Le pasa seguido últimamente: River encuentra en el banco las soluciones a los problemas que él mismo se crea. ¿Virtud del entrenador por saber tocar las teclas correctas o demérito suyo por no salir a jugar de entrada con esos que parecen tener las respuestas? ¿Qué nació primero?… El 2-1 ante Emelec, decisivo para acomodarse primero en el Grupo D de la Copa Libertadores, nació del talento de Juan Fernando Quintero, lúcido para quebrar la cintura y darle la asistencia a Lucas Pratto, que hizo latir fuerte al Monumental. El colombiano fue la llave, como contra Central: igual que él, también desde el banco habían saltado a resolver partidos complejos en este tiempo Scocco -ante Belgrano- y Palacios y Borré -contra Racing-. Pie para una primera conclusión: este River, que suele navegar entre la inestabilidad y algunos raptos de iluminación, tiene fondo de armario, una condición necesaria para disputar títulos. Aunque para abrir ese capítulo falte bastante -un Mundial en el medio, por ejemplo-, el dato vale. Como los aplausos que despidieron a un equipo al que Gallardo se empeña en hacer copero: no pelea por el campeonato doméstico casi nunca, pero fronteras afuera es siempre competitivo.
River jugó todo el primer tiempo con la convicción de que en algún momento, y porque sí, iba a ganar el partido. Como si se tratara de una cuestión del peso del apellido más que del volumen del juego. Como si, también, el humor alegre del público por la derrota de Boca del miércoles fuese a generar un triunfo por decantación. Como si homenajear a Gallardo por sus 200 partidos como entrenador del equipo -preludio de una ovación- llevara en su interior la certeza de los goles por venir. Entonces confundió paciencia con languidez, pasesito con asistencia, calma con pereza. Emelec, cómodo en ese escenario, no necesitó arroparse cerca de su arquero Dreer para aguantar porque del otro lado las balas eran de cebita. Más: sin hacer pestañear nunca a Armani en ese tramo, al menos el equipo ecuatoriano intentó instalar la discusión del partido en la mitad de la cancha.

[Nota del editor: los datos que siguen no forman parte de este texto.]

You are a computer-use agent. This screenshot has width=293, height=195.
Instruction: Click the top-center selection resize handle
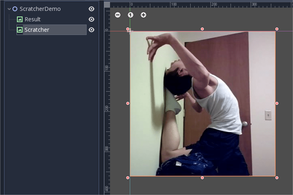(x=202, y=29)
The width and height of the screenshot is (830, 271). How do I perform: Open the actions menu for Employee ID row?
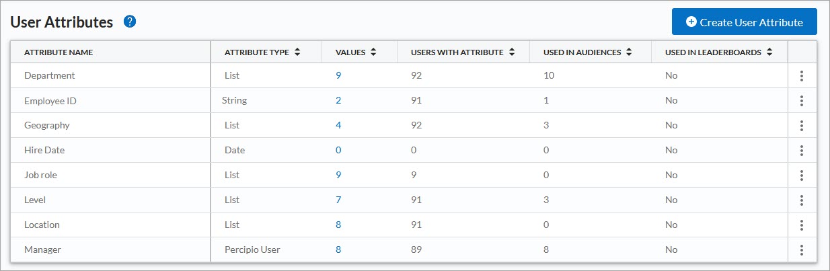pyautogui.click(x=801, y=101)
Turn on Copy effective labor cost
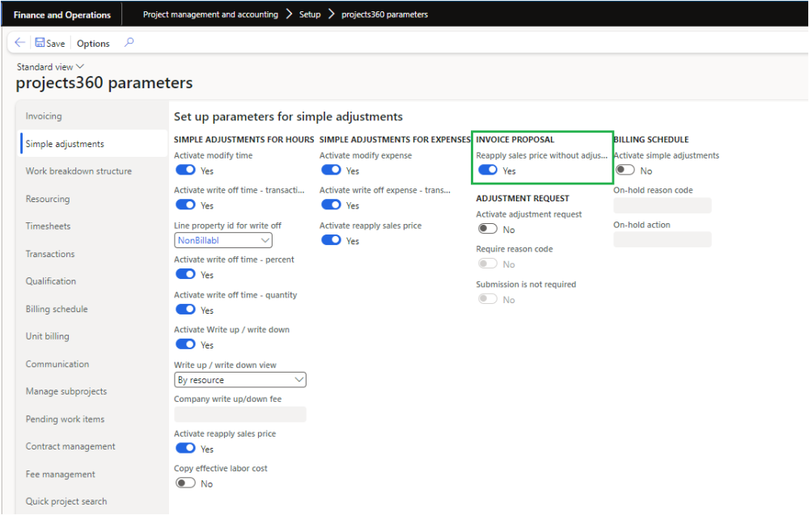Screen dimensions: 809x515 tap(185, 483)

Es difícil encontrar fluidez cuando los más dotados no se encienden nunca. El caso más patente es el de Enzo Pérez. Su calidad no admite dudas; su momento, sí. Impreciso, le cuesta hilvanar tres o cuatro pases seguidos bien dados, esos que se van encadenando uno con otro y hacen crecer la confianza. Aunque el Mundial esté a la vuelta de la esquina y su nombre sea parte del mobiliario que Sampaoli planea trasladar a Rusia, el mendocino no logra corresponder esa confianza. En el segundo tiempo tuvo una levantada que recordó a todos que puede volver a ser. ¿Cómo logra River aceitar un circuito creativo si sus intérpretes no se conectan? Ese bajón de Pérez es primo hermano del de Nacho Fernández, que tampoco aparece en la dimensión que supo tener. Y si encima Pity Martínez mezcla una buena gambeta con una mala resolución, el panorama se ensombrece más.

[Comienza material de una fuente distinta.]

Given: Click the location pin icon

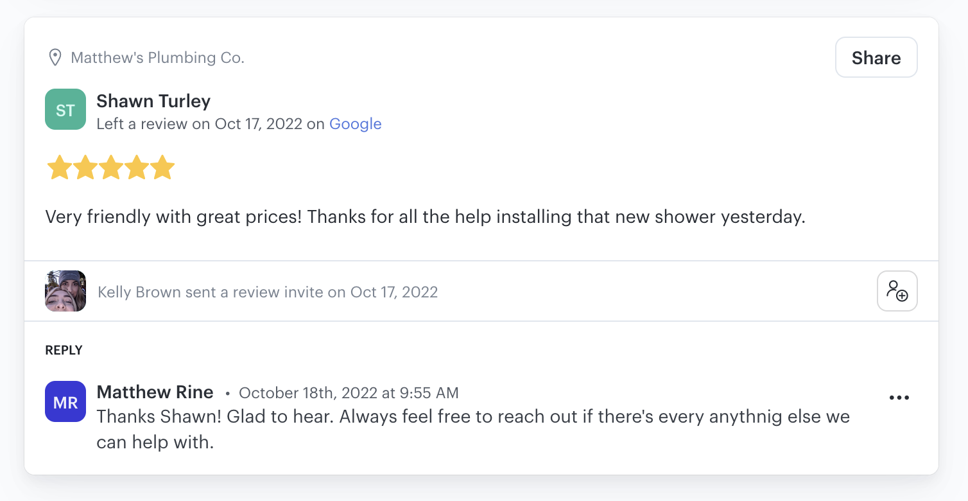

River fue un equipo de dos tiempos. El gol de Pratto -pateó los carteles como descarga por el flojo partido que hasta entonces había jugado- fue la consecuencia de un juego más elaborado, mejor conducido por Quintero que por todos sus compañeros antes de su ingreso. Después, incluso, el equipo recibió un guiño: dos veces tuvo el empate Emelec, en las dos falló clamorosamente. Como si Armani fuese realmente invencible y empequeñeciera a los rivales solo con presentarse. A la vuelta de esa segunda oportunidad perdida, los ecuatorianos tallaron su lápida, decorada por una definición artística de Martínez: vaselina y golazo.
Lo que siguió hasta el final -que pudo haber llegado a ser una goleada si Borré hubiese estado más acertado- fue el regreso a ese primer momento, con pases en secuencia, eligiendo mejor cuándo acelerar y cuándo frenar, dos elementos que deben portar los que saben cómo jugar: otro cantar si el resultado está a favor. Solo el gol de Preciado en el descuento dibujó una mueca: la del arquero sensación, sobre todo, que tuvo que aceptar que se le escurriera la racha de 620 minutos sin recibir goles. Un detalle que no tapa otro: el crítico comienzo de año de River es un mal recuerdo. Dos meses sin perder y la confianza en aumento revivieron en el Monumental sensaciones extraviadas.